○はじめに
「萌え」という言葉を聞いたことがあるだろうか。インターネットで検索すれば無数にヒットするし、注意して雑誌などを眺めていればぽつぽつと見かける言葉ではある。
インターネットでgoo(http://www.goo.ne.jp)の新語辞典を検索してみると、
もえ 【萌え】
ある人物やものに対して,深い思い込みを抱くようす。その対象は実在するものだけでなく,アニメーションのキャラクターなど空想上のものにもおよぶ。
〔アニメ愛好家の一部が,NHK
のアニメーション「恐竜惑星」のヒロイン「鷺沢萌」に対して抱く,ロリータ-コンプレックスの感情に始まるといわれるが,その語源にも諸説ある〕
とあるが、実際の用法を検討してみるとこの定義では説明できないことがすぐにわかる。たとえば、「萌え要素」という言葉である。
文例をあげよう。(以下、WEBSITE「TINAMIX」から引用)
「恋人」をひとつの要素として見た場合、おそらく「妹」や「幼なじみ」よりも甚だ曖昧かつ多様であり、そもそも内面化過程を経ずに定義すること自体難しく、したがって萌え要素となるにはあまりにも脆弱であることが最大の理由ではないだろうか。
一読して、この文章内の「萌え」という単語は、「ある人物やものに対して,深い思い込みを抱くようす」という以上の意味を持っていると言えよう。
また、周りで「萌え」という単語を使用する者に意味を聞いても、明確に言語化して説明できるものはいないのではないだろうか。
そこで、東浩紀『動物化するポストモダン』(講談社現代新書、2001年)の登場である。東は、「オタク」と「オタク系文化」
(註1)をポストモダン的な現在の状況を象徴するものであるとし、その性格の変遷を描いている。
その「オタク」の性格の変遷の中に「萌え」は位置付けられ、また「萌え」こそが、現在の日本を象徴するキーワードだと明かされている。以下、その概要を追う。
○オタクのポストモダン的特徴
オタクのポストモダン的特徴は、@「二次創作」の存在とA「大きな物語」の凋落に対応、の二点である。

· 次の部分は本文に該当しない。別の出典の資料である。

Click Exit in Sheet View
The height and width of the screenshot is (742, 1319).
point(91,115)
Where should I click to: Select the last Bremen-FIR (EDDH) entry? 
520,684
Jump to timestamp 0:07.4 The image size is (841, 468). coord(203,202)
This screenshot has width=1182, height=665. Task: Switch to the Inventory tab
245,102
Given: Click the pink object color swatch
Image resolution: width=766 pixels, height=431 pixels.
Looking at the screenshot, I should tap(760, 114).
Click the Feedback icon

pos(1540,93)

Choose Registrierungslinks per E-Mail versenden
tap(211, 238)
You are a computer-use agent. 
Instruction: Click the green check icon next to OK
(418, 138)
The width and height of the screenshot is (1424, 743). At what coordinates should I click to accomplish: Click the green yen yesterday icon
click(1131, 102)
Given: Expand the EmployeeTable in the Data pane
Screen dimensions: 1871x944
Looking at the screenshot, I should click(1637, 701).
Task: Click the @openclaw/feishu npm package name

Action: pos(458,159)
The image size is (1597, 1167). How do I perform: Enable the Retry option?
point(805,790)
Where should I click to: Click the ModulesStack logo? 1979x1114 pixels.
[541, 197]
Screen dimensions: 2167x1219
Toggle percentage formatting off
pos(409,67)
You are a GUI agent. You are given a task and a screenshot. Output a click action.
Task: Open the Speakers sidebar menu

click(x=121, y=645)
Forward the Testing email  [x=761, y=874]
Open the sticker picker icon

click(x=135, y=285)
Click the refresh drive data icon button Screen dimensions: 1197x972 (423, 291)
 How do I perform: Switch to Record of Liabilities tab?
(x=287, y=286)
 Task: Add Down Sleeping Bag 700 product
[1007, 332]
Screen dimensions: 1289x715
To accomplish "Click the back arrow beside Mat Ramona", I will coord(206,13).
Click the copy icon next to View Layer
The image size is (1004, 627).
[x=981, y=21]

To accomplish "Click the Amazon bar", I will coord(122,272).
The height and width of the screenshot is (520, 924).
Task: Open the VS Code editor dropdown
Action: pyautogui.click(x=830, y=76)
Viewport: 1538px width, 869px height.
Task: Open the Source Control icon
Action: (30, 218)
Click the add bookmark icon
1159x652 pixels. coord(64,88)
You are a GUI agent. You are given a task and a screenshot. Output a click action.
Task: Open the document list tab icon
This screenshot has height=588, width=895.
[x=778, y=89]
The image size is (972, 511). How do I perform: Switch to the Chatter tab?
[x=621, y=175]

@の「二次創作」は、いわゆる同人誌、同人ゲーム、同人フィギュアなどの総称であり、これらが、ジャン・ボードリヤールいうところの「シミュラークル」にきわめて近い形態という点である。
Aの「大きな物語」の凋落に対する対応とは、オタクたちの行動を特徴付ける虚構重視の態度である。
それは社会性の欠如として捉えるべきではなく、社会的な価値規範がうまく機能しないなか、別の価値規範を作り上げる行動なのである。
東はこの二点の特徴をオタクの「消費行動」の中から観察し、1990年代半ばを境に「物語消費」的なものから「データベース・モデル」的に変化したと説いている。以下、説明する。

○物語消費
この特徴を、東はまず大塚英志の『物語消費論』(新曜社、1989年)から説明する。
『物語消費論』の中で、大塚は「コミックにしろ玩具にしろ、それ自体が消費されるのではなく、これらの商品をその部分として持つ<大きな物語>あるいは秩序が商品の背後に存在することで、個別の商品は初めて価値を持ち初めて消費される」と言っている。そして、その<大きな物語>に沿うような形で作られた「二次創作」は、その背景に同じ<大きな物語>を持つという意味で、オリジナルと変わらない価値を持つ。
東は、この<大きな物語>(註2)
を深層に持つモデルは、近代的なモデルだと指摘する。